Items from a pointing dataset
------

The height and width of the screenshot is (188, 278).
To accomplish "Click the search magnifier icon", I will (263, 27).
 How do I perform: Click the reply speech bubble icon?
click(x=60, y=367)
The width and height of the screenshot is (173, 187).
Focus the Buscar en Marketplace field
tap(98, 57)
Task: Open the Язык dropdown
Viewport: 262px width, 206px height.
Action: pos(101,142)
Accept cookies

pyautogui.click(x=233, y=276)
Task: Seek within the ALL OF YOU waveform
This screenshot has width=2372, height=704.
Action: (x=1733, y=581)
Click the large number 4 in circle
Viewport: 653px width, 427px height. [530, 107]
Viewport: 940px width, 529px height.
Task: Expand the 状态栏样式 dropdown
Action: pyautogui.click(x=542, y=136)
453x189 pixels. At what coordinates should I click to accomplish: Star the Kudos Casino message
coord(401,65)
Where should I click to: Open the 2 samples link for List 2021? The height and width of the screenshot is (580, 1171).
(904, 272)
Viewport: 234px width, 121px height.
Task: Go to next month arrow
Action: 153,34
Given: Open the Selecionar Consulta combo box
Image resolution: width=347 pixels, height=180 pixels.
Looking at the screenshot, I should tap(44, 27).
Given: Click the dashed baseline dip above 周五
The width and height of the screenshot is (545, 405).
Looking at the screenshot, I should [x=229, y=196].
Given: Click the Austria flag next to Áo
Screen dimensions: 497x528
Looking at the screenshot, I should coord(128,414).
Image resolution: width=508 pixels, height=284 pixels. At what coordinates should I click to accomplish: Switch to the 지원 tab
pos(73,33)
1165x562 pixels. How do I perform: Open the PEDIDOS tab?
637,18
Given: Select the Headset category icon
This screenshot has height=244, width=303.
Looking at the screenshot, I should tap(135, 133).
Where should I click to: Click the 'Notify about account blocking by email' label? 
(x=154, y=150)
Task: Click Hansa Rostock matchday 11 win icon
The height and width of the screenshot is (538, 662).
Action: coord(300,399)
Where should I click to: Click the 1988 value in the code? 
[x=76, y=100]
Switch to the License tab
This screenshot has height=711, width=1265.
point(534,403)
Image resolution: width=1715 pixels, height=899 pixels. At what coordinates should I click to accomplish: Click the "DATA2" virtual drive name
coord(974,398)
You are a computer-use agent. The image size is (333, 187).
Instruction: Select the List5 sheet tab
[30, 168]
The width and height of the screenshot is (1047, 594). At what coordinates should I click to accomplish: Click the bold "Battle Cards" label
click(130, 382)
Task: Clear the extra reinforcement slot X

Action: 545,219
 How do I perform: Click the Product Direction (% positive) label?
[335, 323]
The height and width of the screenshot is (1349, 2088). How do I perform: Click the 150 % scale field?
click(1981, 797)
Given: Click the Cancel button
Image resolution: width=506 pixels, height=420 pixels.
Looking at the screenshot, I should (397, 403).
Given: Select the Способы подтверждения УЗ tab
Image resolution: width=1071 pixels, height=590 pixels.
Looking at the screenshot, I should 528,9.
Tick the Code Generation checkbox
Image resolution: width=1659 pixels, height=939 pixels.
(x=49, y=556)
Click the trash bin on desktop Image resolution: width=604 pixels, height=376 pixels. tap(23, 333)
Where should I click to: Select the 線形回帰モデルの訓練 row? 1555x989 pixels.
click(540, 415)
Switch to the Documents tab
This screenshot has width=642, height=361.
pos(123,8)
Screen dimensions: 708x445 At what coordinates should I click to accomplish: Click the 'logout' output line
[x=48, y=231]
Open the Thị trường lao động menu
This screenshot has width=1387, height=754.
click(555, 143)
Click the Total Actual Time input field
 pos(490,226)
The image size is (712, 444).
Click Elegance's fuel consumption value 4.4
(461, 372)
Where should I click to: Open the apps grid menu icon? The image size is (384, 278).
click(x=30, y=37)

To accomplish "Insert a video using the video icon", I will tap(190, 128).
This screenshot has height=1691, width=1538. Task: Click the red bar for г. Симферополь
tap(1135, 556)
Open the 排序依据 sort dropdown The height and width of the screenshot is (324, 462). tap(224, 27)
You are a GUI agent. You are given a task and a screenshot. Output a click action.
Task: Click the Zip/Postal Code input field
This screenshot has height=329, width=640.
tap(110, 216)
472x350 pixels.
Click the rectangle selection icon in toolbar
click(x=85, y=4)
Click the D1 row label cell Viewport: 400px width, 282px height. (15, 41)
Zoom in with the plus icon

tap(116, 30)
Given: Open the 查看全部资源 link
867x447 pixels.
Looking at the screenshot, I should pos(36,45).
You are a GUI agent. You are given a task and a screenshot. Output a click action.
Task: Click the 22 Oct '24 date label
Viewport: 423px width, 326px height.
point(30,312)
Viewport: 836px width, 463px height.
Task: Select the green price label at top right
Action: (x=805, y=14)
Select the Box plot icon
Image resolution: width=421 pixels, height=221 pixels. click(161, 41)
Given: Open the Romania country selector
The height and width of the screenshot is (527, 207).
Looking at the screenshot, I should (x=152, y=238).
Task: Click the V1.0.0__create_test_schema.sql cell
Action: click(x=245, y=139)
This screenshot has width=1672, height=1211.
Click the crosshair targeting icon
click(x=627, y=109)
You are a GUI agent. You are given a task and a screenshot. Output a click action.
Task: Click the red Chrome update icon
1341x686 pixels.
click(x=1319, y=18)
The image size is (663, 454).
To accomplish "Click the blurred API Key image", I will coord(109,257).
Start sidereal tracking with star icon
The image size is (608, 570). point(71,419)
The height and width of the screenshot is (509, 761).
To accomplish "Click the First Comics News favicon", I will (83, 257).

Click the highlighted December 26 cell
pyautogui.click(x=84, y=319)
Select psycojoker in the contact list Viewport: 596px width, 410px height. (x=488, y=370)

------

## Exercise
Rewrite all the items above, changing each "Where should I click to:" to "Where do I click to:" and leaving the rest untouched.

## Response to this task
The height and width of the screenshot is (188, 278).
To accomplish "Click the search magnifier icon", I will (263, 27).
 How do I perform: Click the reply speech bubble icon?
click(x=60, y=367)
The width and height of the screenshot is (173, 187).
Focus the Buscar en Marketplace field
tap(98, 57)
Task: Open the Язык dropdown
Viewport: 262px width, 206px height.
Action: pos(101,142)
Accept cookies

pyautogui.click(x=233, y=276)
Task: Seek within the ALL OF YOU waveform
This screenshot has width=2372, height=704.
Action: (x=1733, y=581)
Click the large number 4 in circle
Viewport: 653px width, 427px height. [530, 107]
Viewport: 940px width, 529px height.
Task: Expand the 状态栏样式 dropdown
Action: pyautogui.click(x=542, y=136)
453x189 pixels. At what coordinates should I click to accomplish: Star the Kudos Casino message
coord(401,65)
Where do I click to: Open the 2 samples link for List 2021? The height and width of the screenshot is (580, 1171).
(904, 272)
Viewport: 234px width, 121px height.
Task: Go to next month arrow
Action: 153,34
Given: Open the Selecionar Consulta combo box
Image resolution: width=347 pixels, height=180 pixels.
Looking at the screenshot, I should tap(44, 27).
Given: Click the dashed baseline dip above 周五
The width and height of the screenshot is (545, 405).
Looking at the screenshot, I should [x=229, y=196].
Given: Click the Austria flag next to Áo
Screen dimensions: 497x528
Looking at the screenshot, I should coord(128,414).
Image resolution: width=508 pixels, height=284 pixels. At what coordinates should I click to accomplish: Switch to the 지원 tab
pos(73,33)
1165x562 pixels. How do I perform: Open the PEDIDOS tab?
637,18
Given: Select the Headset category icon
This screenshot has height=244, width=303.
Looking at the screenshot, I should tap(135, 133).
Where do I click to: Click the 'Notify about account blocking by email' label? 
(x=154, y=150)
Task: Click Hansa Rostock matchday 11 win icon
The height and width of the screenshot is (538, 662).
Action: coord(300,399)
Where do I click to: Click the 1988 value in the code? 
[x=76, y=100]
Switch to the License tab
This screenshot has height=711, width=1265.
point(534,403)
Image resolution: width=1715 pixels, height=899 pixels. At what coordinates should I click to accomplish: Click the "DATA2" virtual drive name
coord(974,398)
You are a computer-use agent. The image size is (333, 187).
Instruction: Select the List5 sheet tab
[30, 168]
The width and height of the screenshot is (1047, 594). At what coordinates should I click to accomplish: Click the bold "Battle Cards" label
click(130, 382)
Task: Clear the extra reinforcement slot X

Action: 545,219
 How do I perform: Click the Product Direction (% positive) label?
[335, 323]
The height and width of the screenshot is (1349, 2088). How do I perform: Click the 150 % scale field?
click(1981, 797)
Given: Click the Cancel button
Image resolution: width=506 pixels, height=420 pixels.
Looking at the screenshot, I should (397, 403).
Given: Select the Способы подтверждения УЗ tab
Image resolution: width=1071 pixels, height=590 pixels.
Looking at the screenshot, I should 528,9.
Tick the Code Generation checkbox
Image resolution: width=1659 pixels, height=939 pixels.
(x=49, y=556)
Click the trash bin on desktop Image resolution: width=604 pixels, height=376 pixels. tap(23, 333)
Where do I click to: Select the 線形回帰モデルの訓練 row? 1555x989 pixels.
click(540, 415)
Switch to the Documents tab
This screenshot has width=642, height=361.
pos(123,8)
Screen dimensions: 708x445 At what coordinates should I click to accomplish: Click the 'logout' output line
[x=48, y=231]
Open the Thị trường lao động menu
This screenshot has width=1387, height=754.
click(555, 143)
Click the Total Actual Time input field
 pos(490,226)
The image size is (712, 444).
Click Elegance's fuel consumption value 4.4
(461, 372)
Where do I click to: Open the apps grid menu icon? The image size is (384, 278).
click(x=30, y=37)

To accomplish "Insert a video using the video icon", I will tap(190, 128).
This screenshot has height=1691, width=1538. Task: Click the red bar for г. Симферополь
tap(1135, 556)
Open the 排序依据 sort dropdown The height and width of the screenshot is (324, 462). tap(224, 27)
You are a GUI agent. You are given a task and a screenshot. Output a click action.
Task: Click the Zip/Postal Code input field
This screenshot has height=329, width=640.
tap(110, 216)
472x350 pixels.
Click the rectangle selection icon in toolbar
click(x=85, y=4)
Click the D1 row label cell Viewport: 400px width, 282px height. (15, 41)
Zoom in with the plus icon

tap(116, 30)
Given: Open the 查看全部资源 link
867x447 pixels.
Looking at the screenshot, I should pos(36,45).
You are a GUI agent. You are given a task and a screenshot. Output a click action.
Task: Click the 22 Oct '24 date label
Viewport: 423px width, 326px height.
point(30,312)
Viewport: 836px width, 463px height.
Task: Select the green price label at top right
Action: (x=805, y=14)
Select the Box plot icon
Image resolution: width=421 pixels, height=221 pixels. click(161, 41)
Given: Open the Romania country selector
The height and width of the screenshot is (527, 207).
Looking at the screenshot, I should (x=152, y=238).
Task: Click the V1.0.0__create_test_schema.sql cell
Action: click(x=245, y=139)
This screenshot has width=1672, height=1211.
Click the crosshair targeting icon
click(x=627, y=109)
You are a GUI agent. You are given a task and a screenshot. Output a click action.
Task: Click the red Chrome update icon
1341x686 pixels.
click(x=1319, y=18)
The image size is (663, 454).
To accomplish "Click the blurred API Key image", I will coord(109,257).
Start sidereal tracking with star icon
The image size is (608, 570). point(71,419)
The height and width of the screenshot is (509, 761).
To accomplish "Click the First Comics News favicon", I will (83, 257).

Click the highlighted December 26 cell
pyautogui.click(x=84, y=319)
Select psycojoker in the contact list Viewport: 596px width, 410px height. (x=488, y=370)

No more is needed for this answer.